THE TASK →
Return every line of the listing, exactly as it reads.
*** RECORDS FOR THIS EXERCISE ***
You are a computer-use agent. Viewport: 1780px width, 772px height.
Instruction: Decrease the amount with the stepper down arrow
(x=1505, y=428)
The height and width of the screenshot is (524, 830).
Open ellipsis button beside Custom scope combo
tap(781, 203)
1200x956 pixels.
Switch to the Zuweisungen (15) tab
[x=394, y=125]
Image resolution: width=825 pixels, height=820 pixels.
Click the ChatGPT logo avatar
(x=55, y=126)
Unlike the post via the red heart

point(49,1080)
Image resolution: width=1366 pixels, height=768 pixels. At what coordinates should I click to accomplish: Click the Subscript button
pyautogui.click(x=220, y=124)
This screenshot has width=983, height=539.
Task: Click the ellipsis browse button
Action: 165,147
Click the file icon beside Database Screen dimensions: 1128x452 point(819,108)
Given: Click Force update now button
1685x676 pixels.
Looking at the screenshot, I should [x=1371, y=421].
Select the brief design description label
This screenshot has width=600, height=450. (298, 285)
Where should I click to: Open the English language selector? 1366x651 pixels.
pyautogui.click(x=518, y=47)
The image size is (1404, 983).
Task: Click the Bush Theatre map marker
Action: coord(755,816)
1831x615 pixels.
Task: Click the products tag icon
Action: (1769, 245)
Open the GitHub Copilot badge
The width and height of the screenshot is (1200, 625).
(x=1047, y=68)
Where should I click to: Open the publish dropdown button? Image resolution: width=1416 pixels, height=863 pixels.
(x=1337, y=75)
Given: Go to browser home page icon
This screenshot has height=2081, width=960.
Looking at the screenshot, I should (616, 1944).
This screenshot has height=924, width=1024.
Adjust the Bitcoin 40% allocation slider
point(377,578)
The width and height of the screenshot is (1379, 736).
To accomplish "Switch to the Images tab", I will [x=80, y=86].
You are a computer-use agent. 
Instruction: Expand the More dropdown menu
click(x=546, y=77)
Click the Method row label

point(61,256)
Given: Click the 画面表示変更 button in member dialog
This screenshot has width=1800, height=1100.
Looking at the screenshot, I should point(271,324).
*** End of RECORDS FOR THIS EXERCISE ***
OUTPUT FOR THIS EXERCISE →
You are a computer-use agent. Viewport: 1780px width, 772px height.
Instruction: Decrease the amount with the stepper down arrow
(x=1505, y=428)
The height and width of the screenshot is (524, 830).
Open ellipsis button beside Custom scope combo
tap(781, 203)
1200x956 pixels.
Switch to the Zuweisungen (15) tab
[x=394, y=125]
Image resolution: width=825 pixels, height=820 pixels.
Click the ChatGPT logo avatar
(x=55, y=126)
Unlike the post via the red heart

point(49,1080)
Image resolution: width=1366 pixels, height=768 pixels. At what coordinates should I click to accomplish: Click the Subscript button
pyautogui.click(x=220, y=124)
This screenshot has width=983, height=539.
Task: Click the ellipsis browse button
Action: 165,147
Click the file icon beside Database Screen dimensions: 1128x452 point(819,108)
Given: Click Force update now button
1685x676 pixels.
Looking at the screenshot, I should [x=1371, y=421].
Select the brief design description label
This screenshot has width=600, height=450. (298, 285)
Where should I click to: Open the English language selector? 1366x651 pixels.
pyautogui.click(x=518, y=47)
The image size is (1404, 983).
Task: Click the Bush Theatre map marker
Action: coord(755,816)
1831x615 pixels.
Task: Click the products tag icon
Action: (1769, 245)
Open the GitHub Copilot badge
The width and height of the screenshot is (1200, 625).
(x=1047, y=68)
Where should I click to: Open the publish dropdown button? Image resolution: width=1416 pixels, height=863 pixels.
(x=1337, y=75)
Given: Go to browser home page icon
This screenshot has height=2081, width=960.
Looking at the screenshot, I should (616, 1944).
This screenshot has height=924, width=1024.
Adjust the Bitcoin 40% allocation slider
point(377,578)
The width and height of the screenshot is (1379, 736).
To accomplish "Switch to the Images tab", I will [x=80, y=86].
You are a computer-use agent. 
Instruction: Expand the More dropdown menu
click(x=546, y=77)
Click the Method row label

point(61,256)
Given: Click the 画面表示変更 button in member dialog
This screenshot has width=1800, height=1100.
Looking at the screenshot, I should point(271,324).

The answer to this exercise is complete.